Full documentation lives at rnforge.dev:

Support Matrix

| Platform | In-App Update Flow | Store Page | Install Listener | |---|---|---|---| | Android (Google Play) | immediate + flexible | yes | yes | | Android (sideload / debug) | unsupported | Play Store fallback | no | | iOS | unsupported | App Store fallback | unsupported event only |

Requirements

  • React Native version supported by react-native-nitro-modules
  • react-native-nitro-modules (peer dependency)
  • Android: compileSdkVersion 34+, NDK 27+, Google Play Services
  • iOS: Xcode 16.4+, Swift 5.9+

Installation

npm install @rnforge/react-native-in-app-updates react-native-nitro-modules

This package includes native code. After installing, rebuild your native projects:

  • iOS: cd ios && pod install, then rebuild from Xcode or your normal React Native command.
  • Android: Rebuild from Android Studio or your normal React Native command.
  • Expo: Use a development build. Run npx expo prebuild, then build and run a development app with your normal Expo workflow.

Quick Start

import {
  getUpdateStatus,
  startImmediateUpdate,
  startFlexibleUpdate,
  openStorePage,
  canStartImmediateUpdate,
  canStartFlexibleUpdate,
  canOpenStorePage,
} from '@rnforge/react-native-in-app-updates'

const storeOptions = {
  ios: {
    appStoreId: '1234567890',
  },
}

const status = await getUpdateStatus(storeOptions)

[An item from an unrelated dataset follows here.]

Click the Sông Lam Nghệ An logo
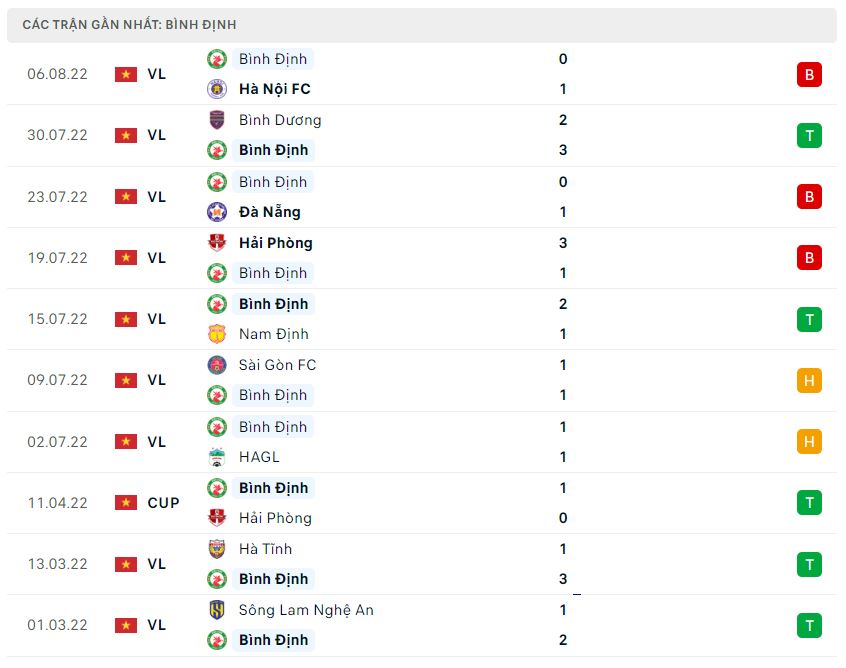Image resolution: width=846 pixels, height=668 pixels. click(x=217, y=610)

if (canStartImmediateUpdate(status)) {
  await startImmediateUpdate()
} else if (canStartFlexibleUpdate(status)) {
  await startFlexibleUpdate()
} else if (canOpenStorePage(status)) {
  await openStorePage(storeOptions)
}

For flexible update progress tracking, listener cleanup, and a full React component example, see the App Integration docs.

Testing

bun run typecheck
bun run test

See TESTING.md for automated test commands and local verification.

Real Android update flows (immediate and flexible) require a Play-distributed build. Debug and sideload builds are useful for testing fallback UI and store page behavior only.